*TESTO DI PARTENZA*:
Varie

Enna, un reggiseno e il moralismo appeso al balcone

Lo scorso 31 agosto, durante la processione di Maria SS. di Valverde a Enna, un episodio del tutto singolare ha attirato l’attenzione generale: un reggiseno, steso ad asciugare su un balcone di via Candrilli, è finito accidentalmente sulla vara durante il passaggio della statua, causando un’interruzione di pochi secondi. Un piccolo imprevisto, subito risolto. Un incidente domestico, umano, reale.

Eppure, ciò che si è riversato online nelle ore successive è ben più grave del gesto involontario di chi aveva steso i propri panni come ogni giorno. Tra commenti sarcastici, ironici e purtroppo anche pesantemente offensivi, in molti si sono scagliati contro la “maleducazione” della proprietaria dell’indumento.
“Poco buon senso”, “zero galateo”, “una mancanza di rispetto”, “non si fa”: un’ondata di giudizi impietosi e fuori misura, lanciati con una leggerezza che fa più rumore del reggiseno stesso.

Ma davvero siamo arrivati a questo punto?

Davvero una donna, una persona, una cittadina, un essere umano come tutti, deve essere sputata nel fango mediatico per aver steso un capo d’intimo sul proprio balcone? Davvero bastano pochi centimetri di tessuto perché si attivi quel riflesso sociale di giudizio, di condanna, di umiliazione pubblica?

(Dati di posizione di elementi e testo)
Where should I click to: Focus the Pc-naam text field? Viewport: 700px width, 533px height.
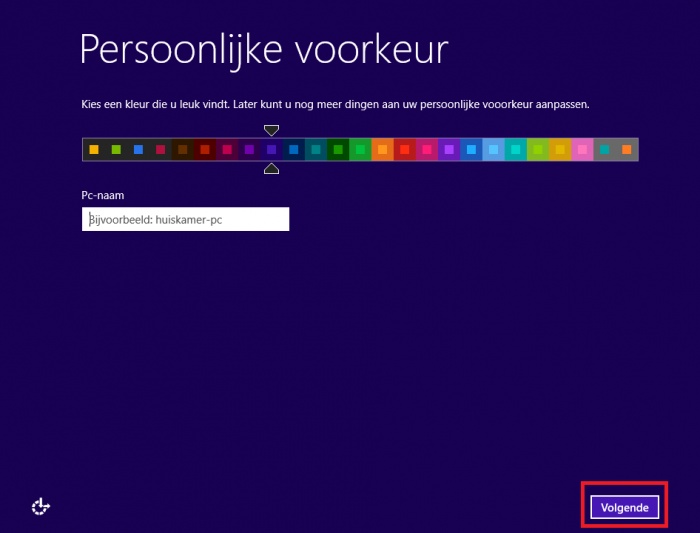(185, 219)

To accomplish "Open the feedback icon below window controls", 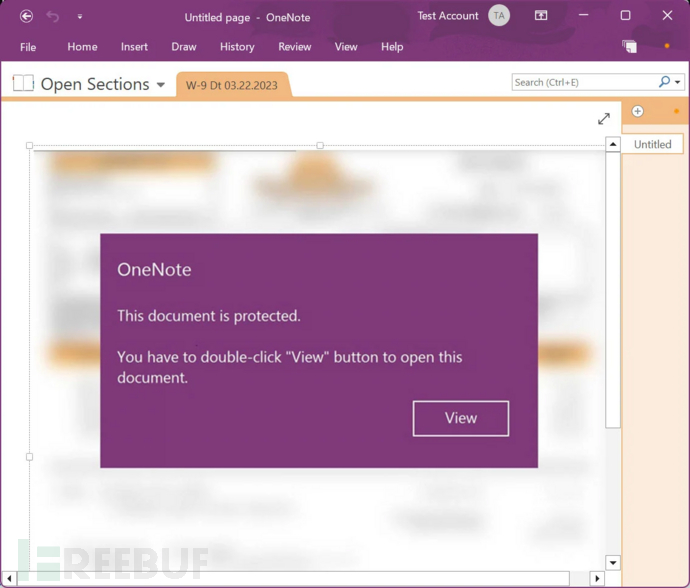I will click(629, 46).
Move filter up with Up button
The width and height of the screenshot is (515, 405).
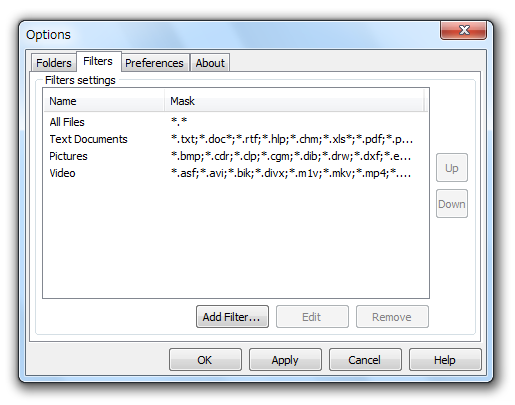pos(452,168)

*PARTI DELL'ESERCIZIO*:
1/ Secondo l'articolo sulla processione di Enna, in quale via si trovava il balcone su cui era steso il reggiseno?
2/ Riproduci fedelmente il passo dell'articolo sulla processione di Enna che parte dalle parole "Lo scorso 31" e si chiude dopo le parole "della proprietaria dell’indumento.".

*SOLUZIONI*:
1/ In via Candrilli.

2/
Lo scorso 31 agosto, durante la processione di Maria SS. di Valverde a Enna, un episodio del tutto singolare ha attirato l’attenzione generale: un reggiseno, steso ad asciugare su un balcone di via Candrilli, è finito accidentalmente sulla vara durante il passaggio della statua, causando un’interruzione di pochi secondi. Un piccolo imprevisto, subito risolto. Un incidente domestico, umano, reale.

Eppure, ciò che si è riversato online nelle ore successive è ben più grave del gesto involontario di chi aveva steso i propri panni come ogni giorno. Tra commenti sarcastici, ironici e purtroppo anche pesantemente offensivi, in molti si sono scagliati contro la “maleducazione” della proprietaria dell’indumento.